Il patteggiamento ha consentito all’infermiera di vedere ridotta significativamente la sua pena, precedentemente fissata a 8 anni e 6 mesi di carcere dal tribunale di Udine in primo grado. Le accuse contro di lei includevano peculato, falso in atto pubblico, rifiuto d’atti d’ufficio e falso in certificazione. Nell’affrontare l’appello, la difesa aveva contestato la mancanza di prove concrete dei reati e l’assenza dell’elemento soggettivo. L’avvocato Salandin ha sostenuto che l’ostilità nei confronti della donna, causata dal clima circostante durante la pandemia di Covid-19 e la relativa controversia sui vaccini, ha influenzato negativamente il processo, portando a una “pena esemplare” iniziale.

La difesa ha già annunciato ora l’intenzione di richiedere una pena alternativa, proponendo l’affidamento ai servizi sociali, affinché l’infermiera non debba espiare la sua pena in carcere.
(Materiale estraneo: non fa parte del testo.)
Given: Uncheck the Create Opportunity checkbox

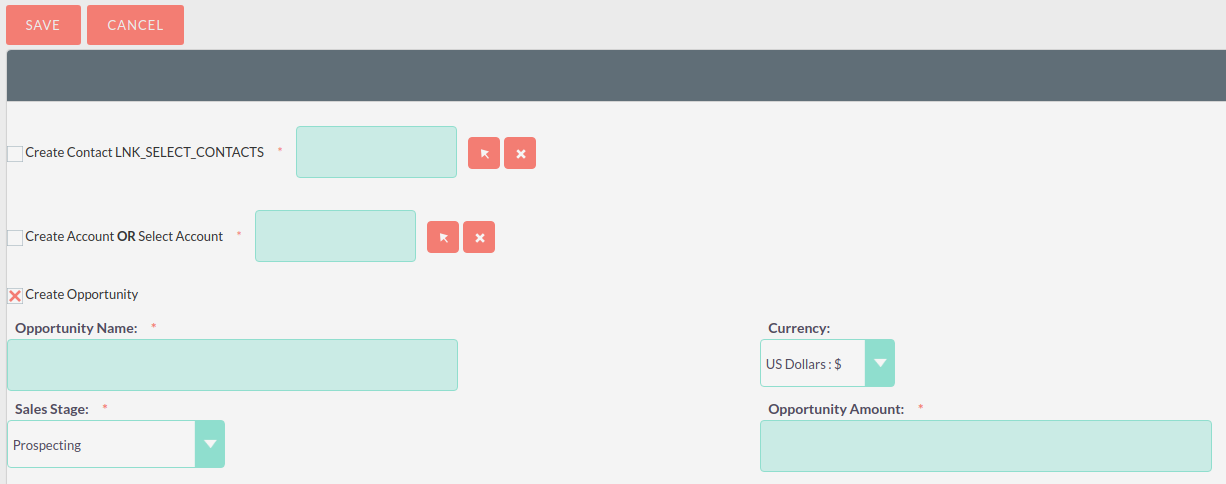Looking at the screenshot, I should click(x=15, y=295).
Inoltre, si prevede di cercare un ulteriore sconto di pena per buona condotta, con l’obiettivo di ridurre la condanna da 4 a 3 anni, afferma il legale.

Entrambe le parti civili, rappresentate dall’AsuFc (Azienda sanitaria universitaria del Friuli Centrale) e dall’Ulss 2 Marca Trevigiana, avevano presentato appello, eccependo la mancanza di prove dei danni subiti dalle famiglie e l’assenza di responsabilità da parte delle Aziende sanitarie nel comportamento tenuto dall’imputata.

I risarcimenti alle aziende sanitarie verranno valutati in un procedimento civile separato. La Corte dei Conti del Veneto aveva già condannato l’infermiera al pagamento di 80mila euro a favore della Ulss 2. La donna, una volta scoperto il caso, era stata licenziata e sospesa dall’Albo degli assistenti sanitari.

Le prove presentate in primo grado includevano il ritrovamento di rifiuti speciali nei bidoncini utilizzati dall’operatrice per gettare siringhe e fiale, oltre alle testimonianze dei colleghi. Un’indagine su 284 bambini aveva poi rivelato che quelli vaccinati dall’imputata avevano sviluppato anticorpi solo nel 14,5% dei casi, a differenza del 95% raggiunto dai bambini vaccinati dagli altri operatori sanitari, dimostrando la mancanza della vaccinazione reale nei confronti dei piccoli.